My laptop is MSI vector gp76 12ugs running intel core 12’th gen.
My configuration is optimus with intel igpu + nvidia dgpu, nvidia is geforce RTX3070ti.
Generally, everything works well. But when I stop using my nvidia dgpu as in, all programs using it including services like nvidia-powerd or persistenced are stopped, after few minutes the device will fall off the bus.
Note the problem actually not being detected by linux, I just use something like nvidia-smi command and get “no such device” error. Trying to remove and bus rescan works except the problem persists and device is still unavailable. Switching aspm in bios to on/off doesn’t work, setting /sys/bus/pci/devices/…/power/control to on also doesn’t.
My use case is both using the card on host and passing it through to a virtual machine. The problem happens when device is idle, both when it’s bound to nvidia driver and not used and when the nvidia driver is unloaded. Probably the same happens if I pass it through then don’t install drivers on the vm side fast enough.
The bios was updated today and nothing changed. I mean the bug was present before, but all the tests I mentioned in the post were done today after updating the bios to latest.
Yes, you should capture the bug report after hitting the issue. I would set up an SSH server, so if the display becomes unresponsive, you can connect remotely to run the bug report and gracefully reboot.
The bugreport log I gave you is definitely useful for things like gathering my system information.
I can reproduce the issue, however trying to perform bugreport capturing after the bug reproduces causes… I don’t know what exactly, but definitely not a display server crash, basically system including ssh becomes unusable. Actually I saw it being sometimes force reset, but unsure if it’s caused by watchdog or…
The only thing I can probably give is kernel logs when nvidia-smi is run and shows “no devices found”.
Note that it doesn’t matter whether during capture the gui is on or not.
I once encountered a situation though where nothing happened to the card even after extended periods of time, this happened when I turned off gui before trying to repro. Then it didn’t repro even after I turned it on. But it could be a coincidence.

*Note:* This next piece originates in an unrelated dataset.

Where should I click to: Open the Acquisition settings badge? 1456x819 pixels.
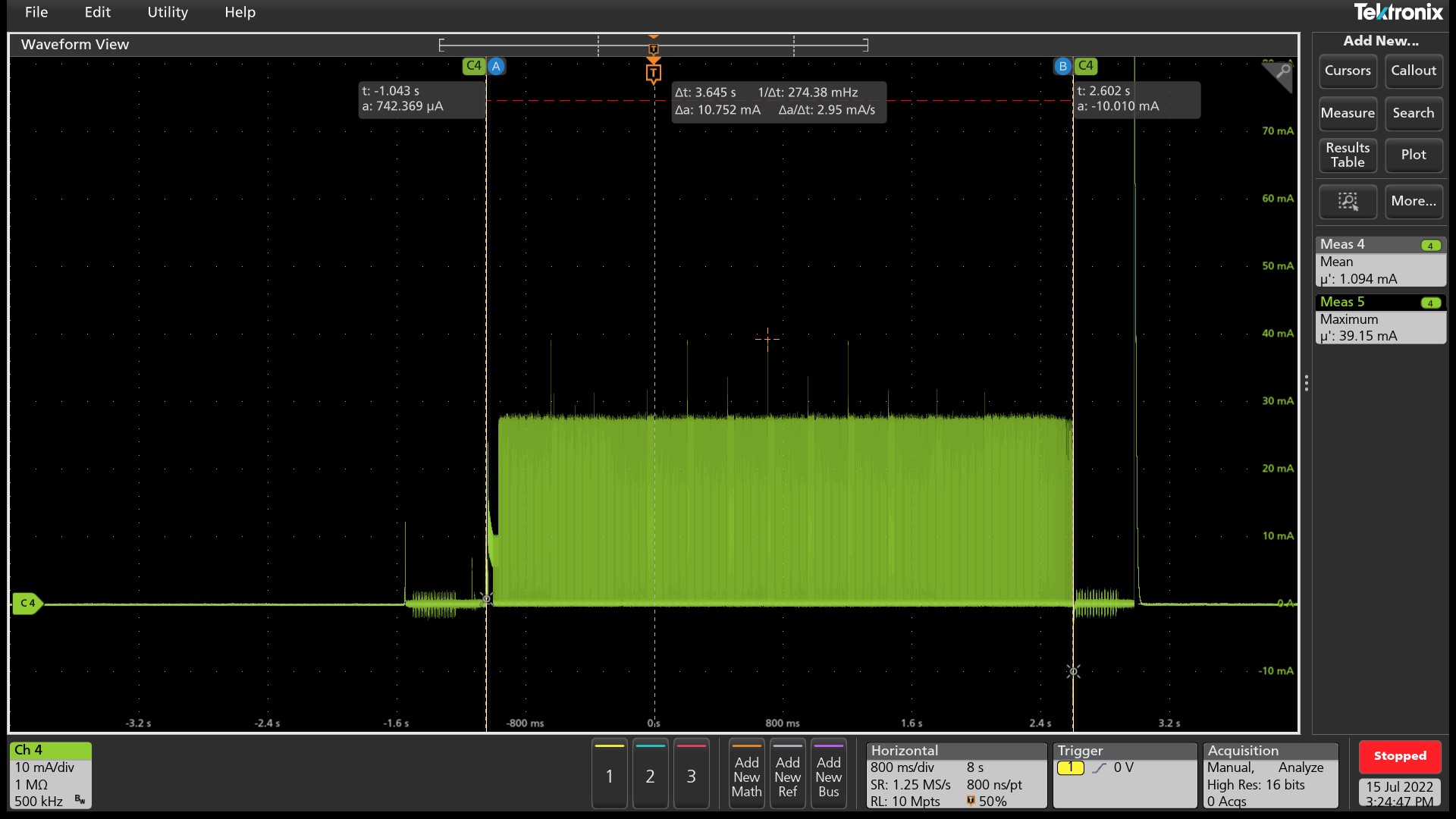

any clue? switched to open drivers hoping to fix the issue but it didn’t. interestingly on first run it seemed not to happen. I don’t know what was different, the only thing I know is that it falls off only when nothing holds the card open for some time. and that it happens also when drivers would be unloaded. Sometimes it even happens on system boot, but in this case I usually get full system freeze, probably kernel panic and reboot
first, the problem happens when nvidia card driver is not loaded, when it’s loaded and not bound, and when it’s idle and all processes using it are closed. It happens before first access too if I would never load the nvidia driver and then load it after some time like 30 minutes.
I tried to repeatedly “lspci -vv” searching for the card, and it works, also when card is not used. Even after some time. Until I try to use it, then it really falls off the bus and lspci -vv can’t read it anymore.
The same can be caused by, after leaving card idle without driver loaded/bound, performing “echo 1 > /sys/bus/pci/…/reset”. The reset is seemingly successful, but card falls off the bus.